Neutralité carbone : la Suède, un bon élève
Traditionnellement, dans la production d’acier, la principale source d’émissions de CO₂ provient du charbon et du coke, lors de l’élimination de l’oxygène du minerai de fer. L’aciérie prévoit d’abandonner progressivement la production actuelle au charbon ainsi que les hauts fourneaux de Luleå, en les remplaçant par une aciérie électrique compacte utilisant un four à arc électrique.
La décision de construire la nouvelle usine a été prise en 2023 et elle devrait produire de l’acier vert d’ici 2030. Un objectif conforme à l’objectif d’atteindre la neutralité carbone dans l’Union européenne d’ici 2050.

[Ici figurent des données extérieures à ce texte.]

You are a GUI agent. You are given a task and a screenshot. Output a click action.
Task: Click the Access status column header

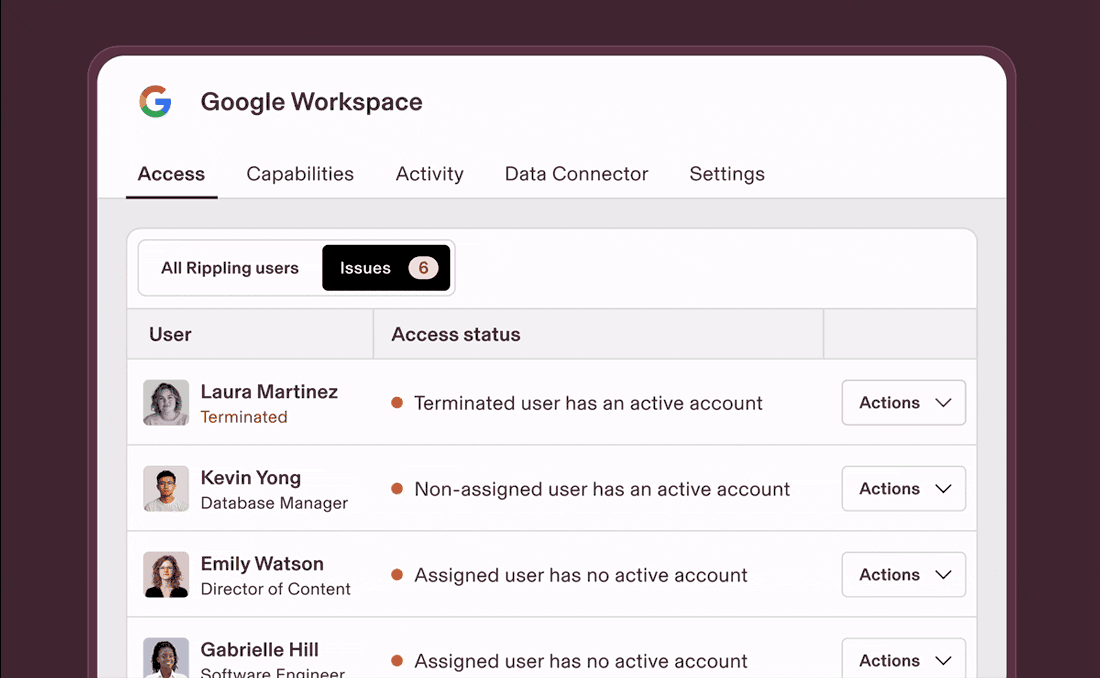456,334
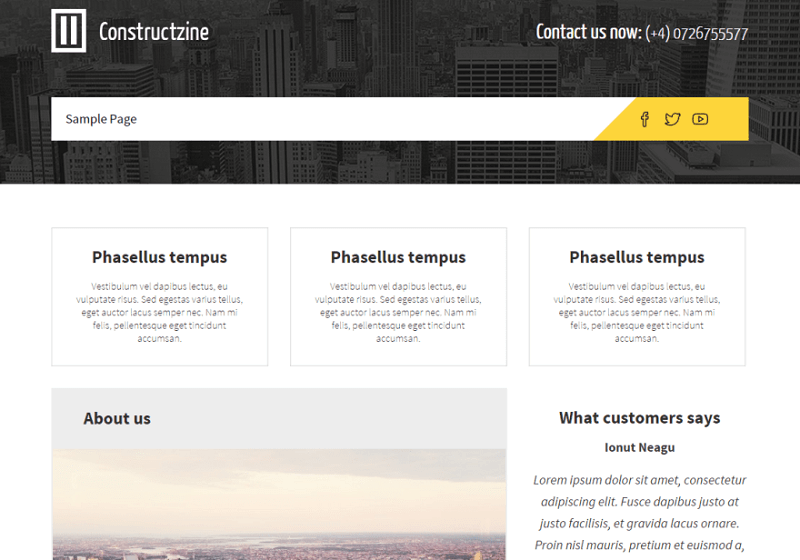
Task: Click the first Phasellus tempus heading
Action: pos(160,257)
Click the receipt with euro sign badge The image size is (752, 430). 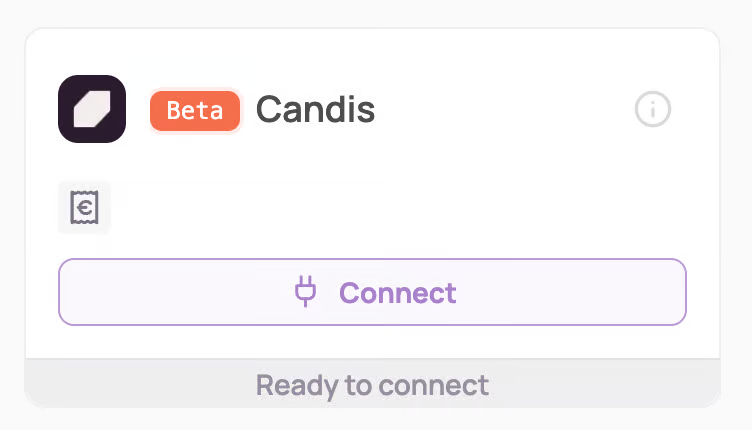(x=84, y=208)
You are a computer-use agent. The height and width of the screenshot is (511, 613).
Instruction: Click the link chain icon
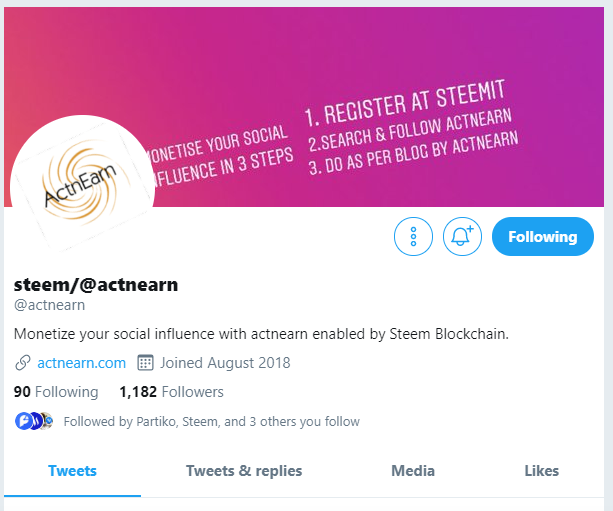23,363
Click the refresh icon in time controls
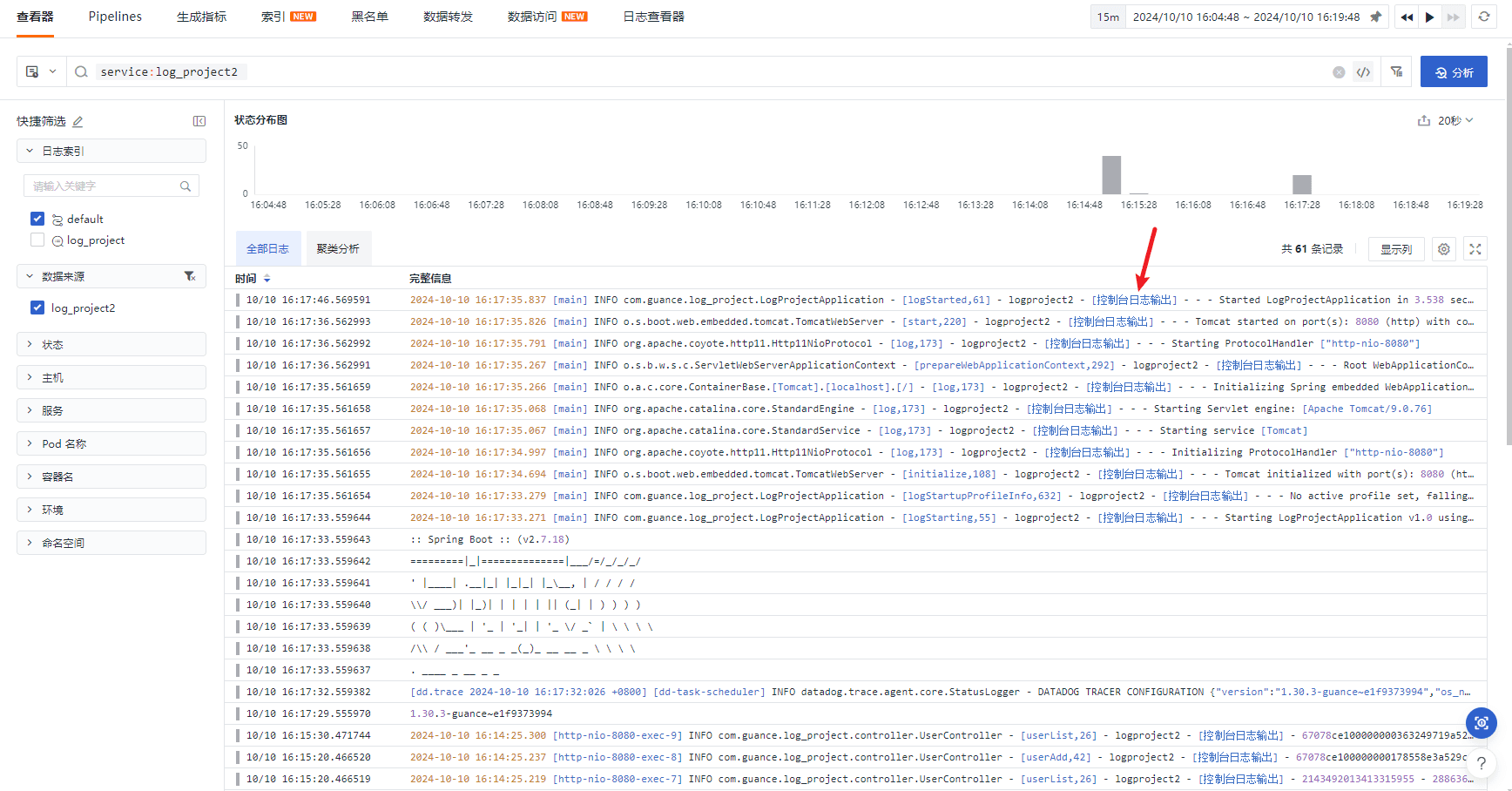This screenshot has width=1512, height=791. tap(1484, 17)
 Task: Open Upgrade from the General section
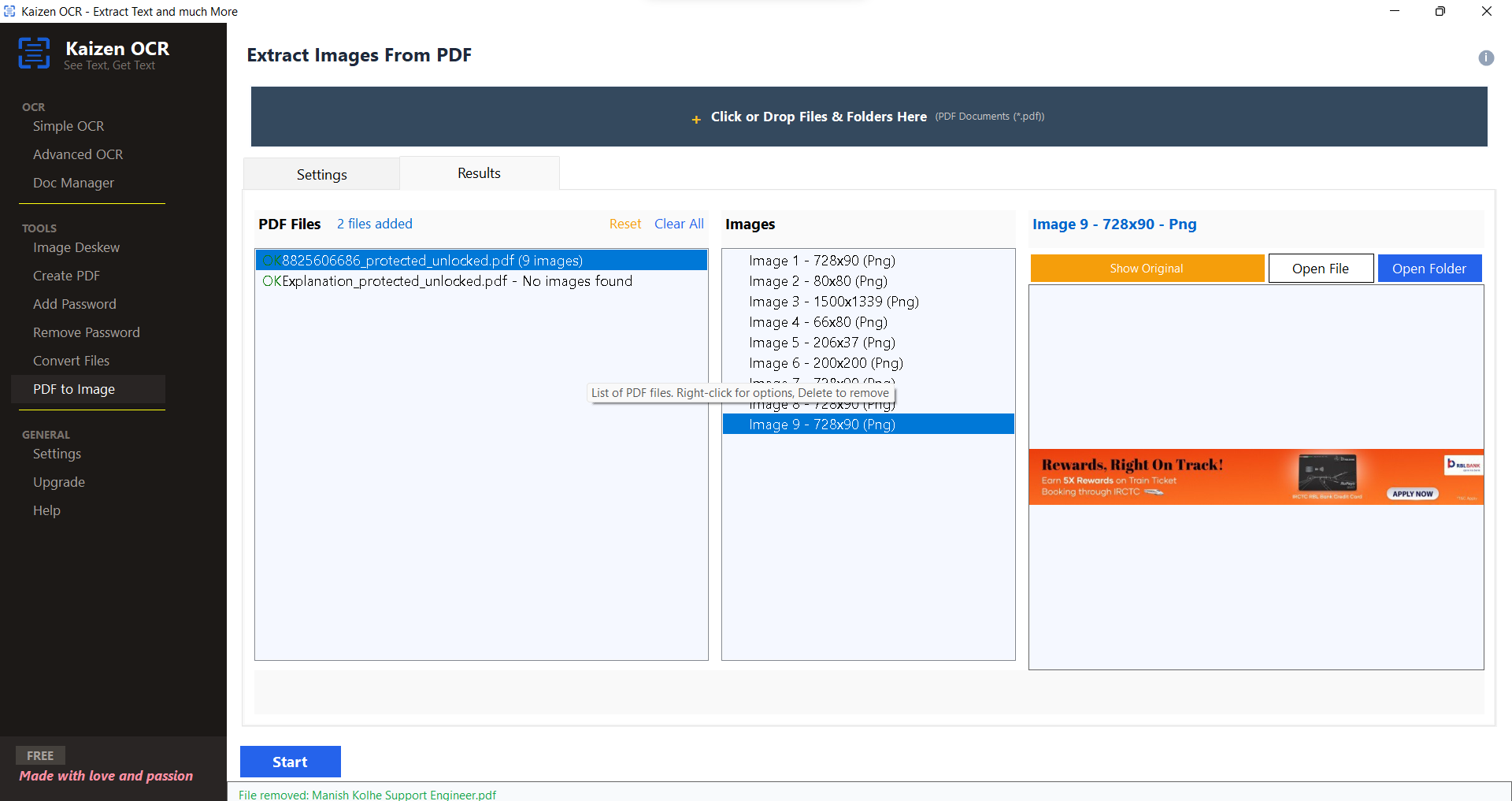[59, 482]
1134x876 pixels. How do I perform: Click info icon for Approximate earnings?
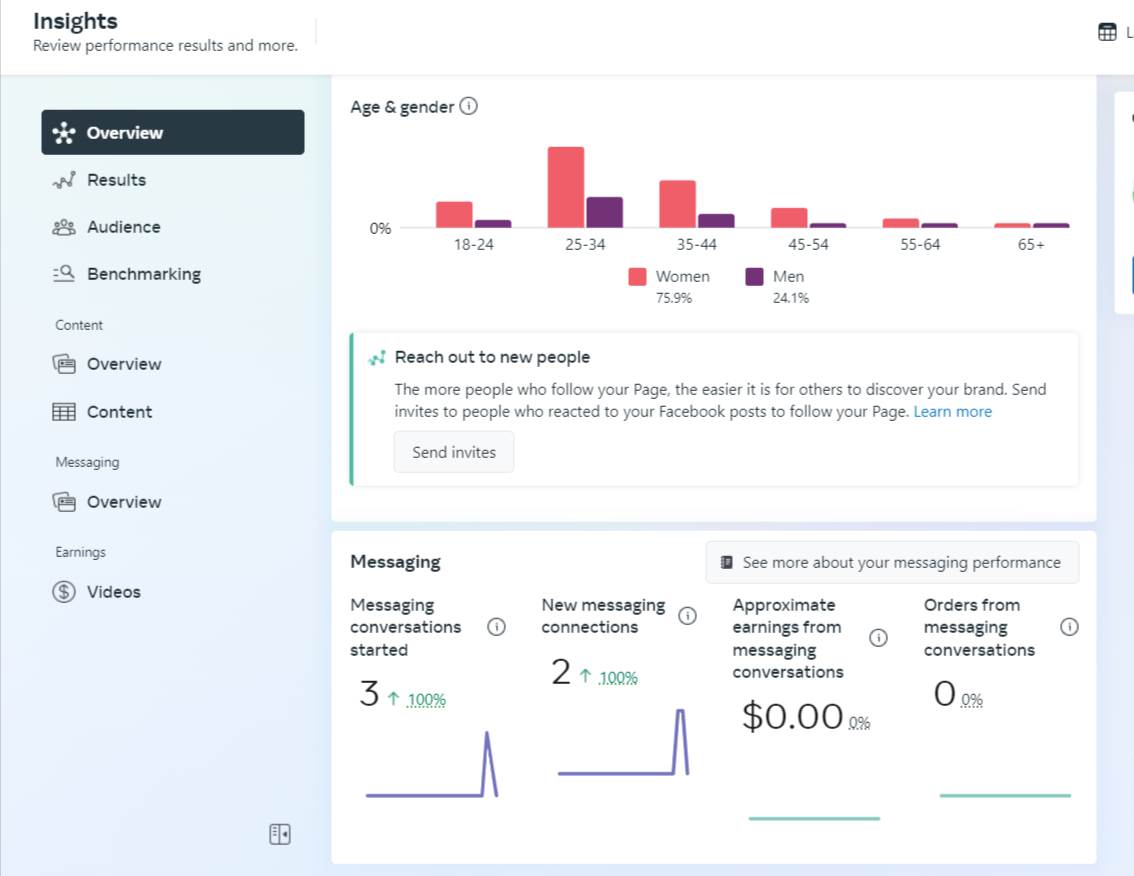pos(878,638)
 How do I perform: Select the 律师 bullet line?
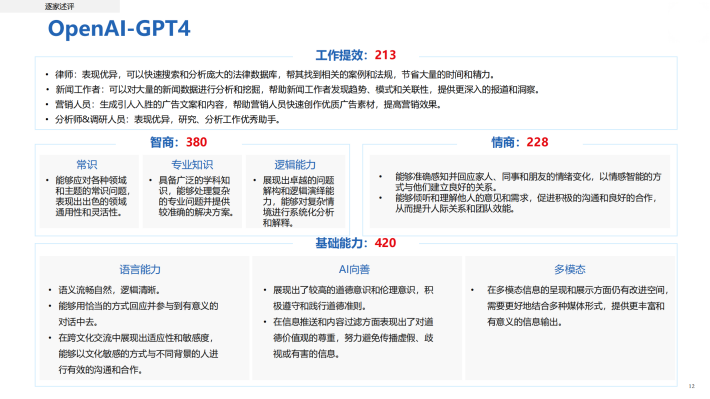pos(274,75)
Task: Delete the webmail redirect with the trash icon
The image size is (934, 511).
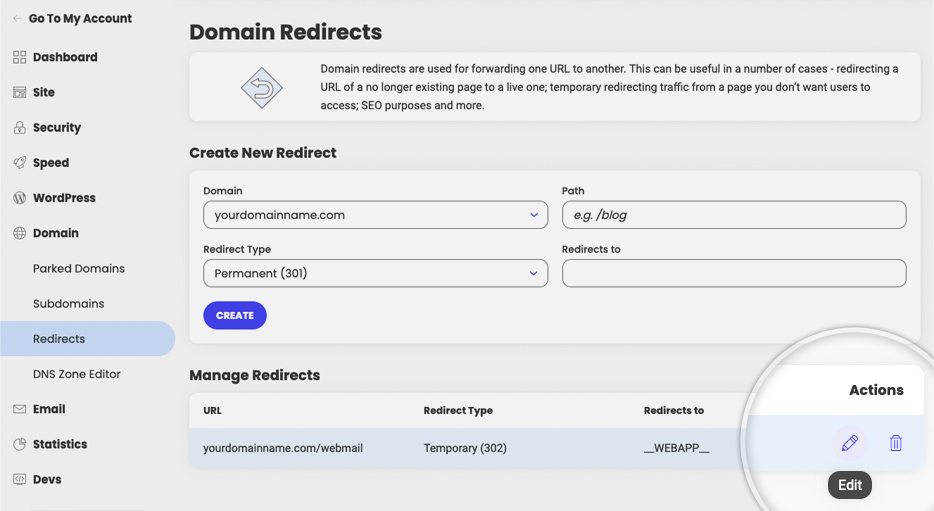Action: (896, 443)
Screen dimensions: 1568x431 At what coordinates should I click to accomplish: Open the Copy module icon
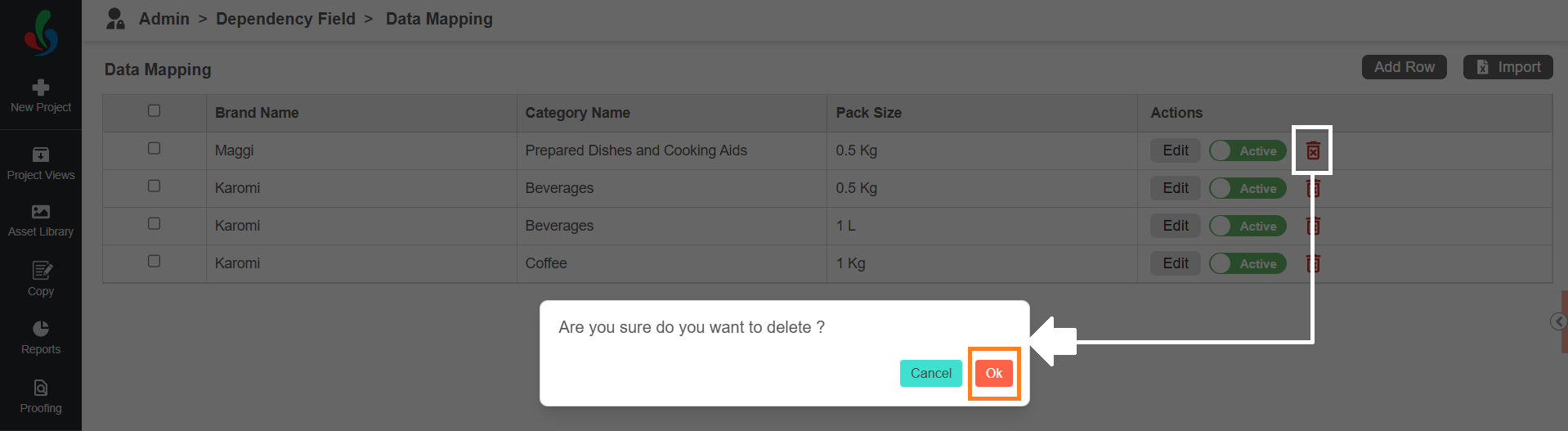point(41,270)
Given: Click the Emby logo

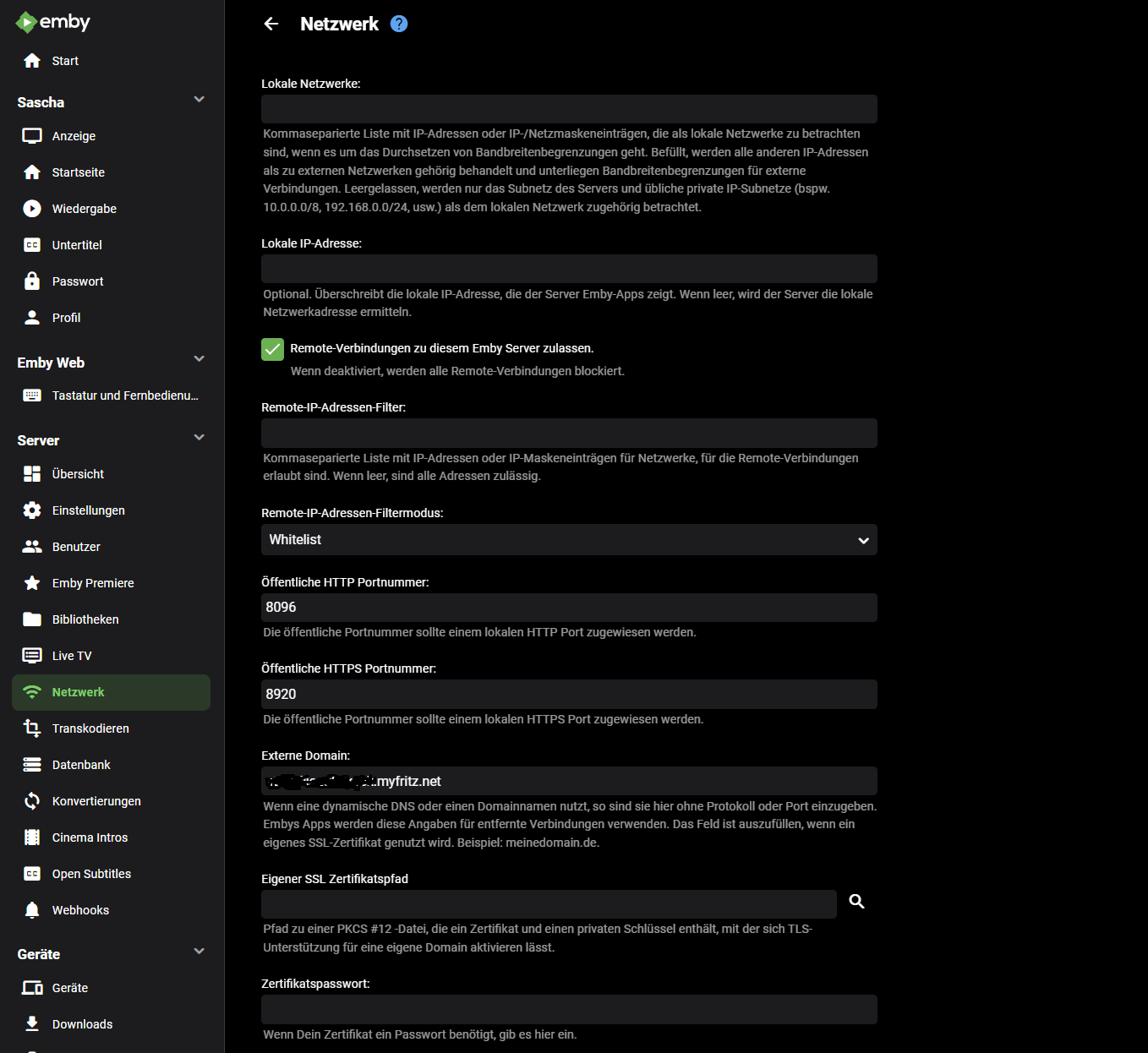Looking at the screenshot, I should click(x=52, y=22).
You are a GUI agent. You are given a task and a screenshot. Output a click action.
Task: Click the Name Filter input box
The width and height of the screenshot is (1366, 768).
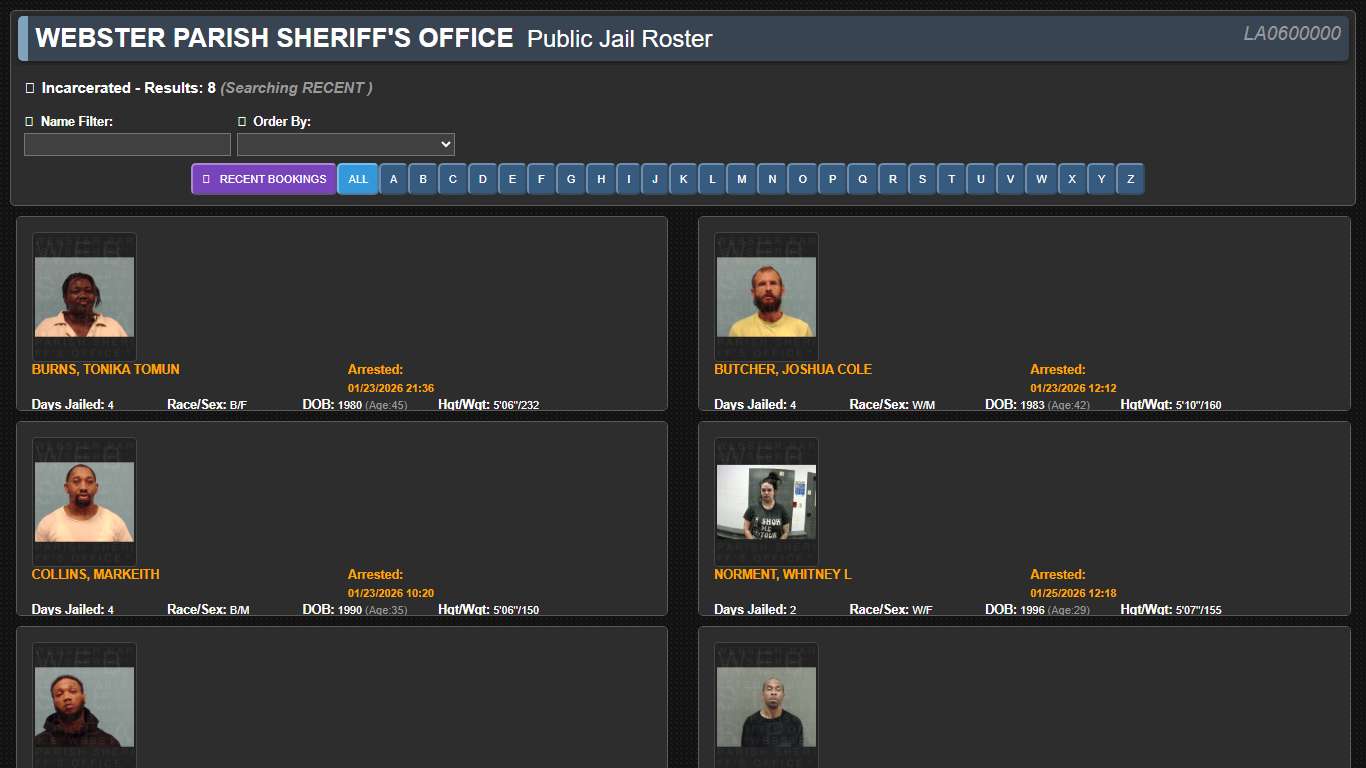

Selon le Tillväxtverket, l’Agence suédoise pour la croissance économique et régionale, qui gère, entre autres, le soutien du Fonds pour une transition juste, la Suède est un exemple de l’écologisation de son industrie lourde en Europe. Kristin Hedstöm, responsable de programme chez Tillväxtverket, déclare : « La transition verte en Suède se produit de très nombreuses manières et nous avons réduit les émissions de CO2 de près de 30 % depuis 2010. Ainsi, l’objectif suédois convenu au Parlement est d’être neutre en carbone d’ici 2045, soit cinq ans plus tôt que l’UE. »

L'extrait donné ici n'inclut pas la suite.